Source information →
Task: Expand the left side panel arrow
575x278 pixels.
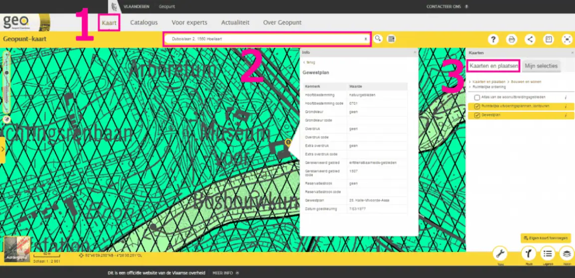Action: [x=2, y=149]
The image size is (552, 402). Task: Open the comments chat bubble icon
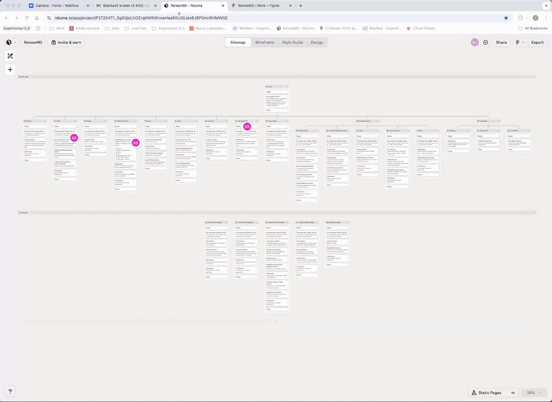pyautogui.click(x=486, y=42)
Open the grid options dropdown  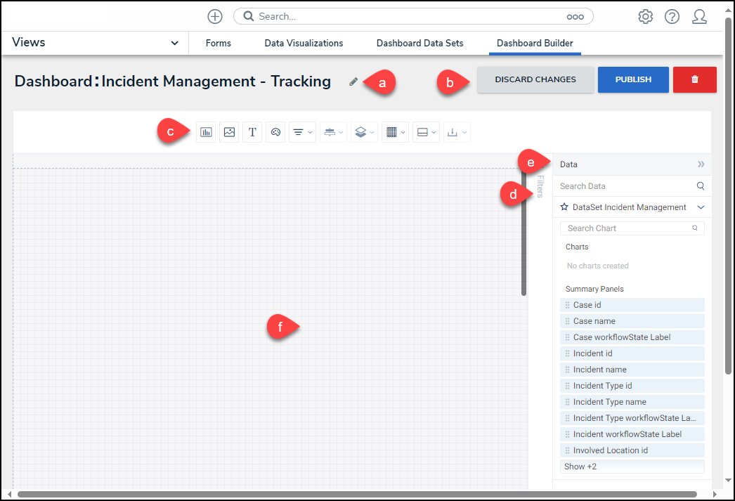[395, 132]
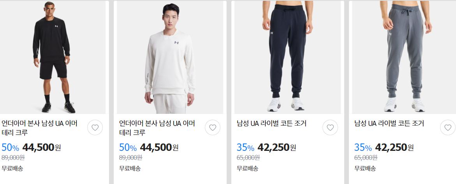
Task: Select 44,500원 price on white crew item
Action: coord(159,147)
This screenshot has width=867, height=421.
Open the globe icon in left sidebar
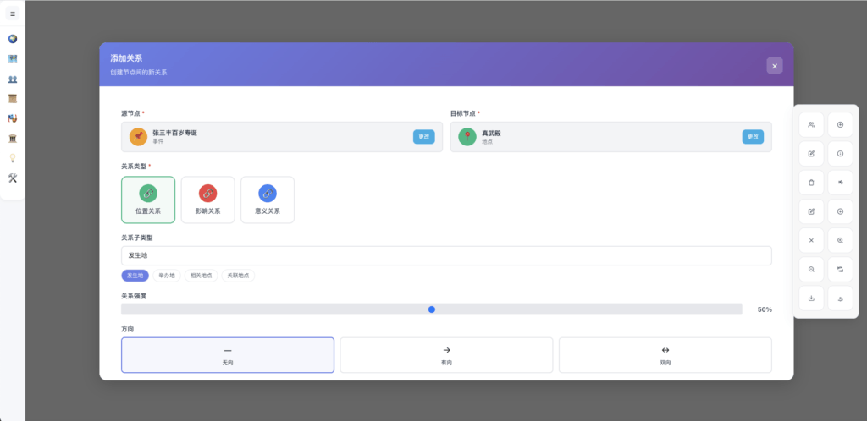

Brief →
All lines in the entries above that include "left" should be found and copied.

Answer to this exercise →
Task: Expand the left side panel arrow
Open the globe icon in left sidebar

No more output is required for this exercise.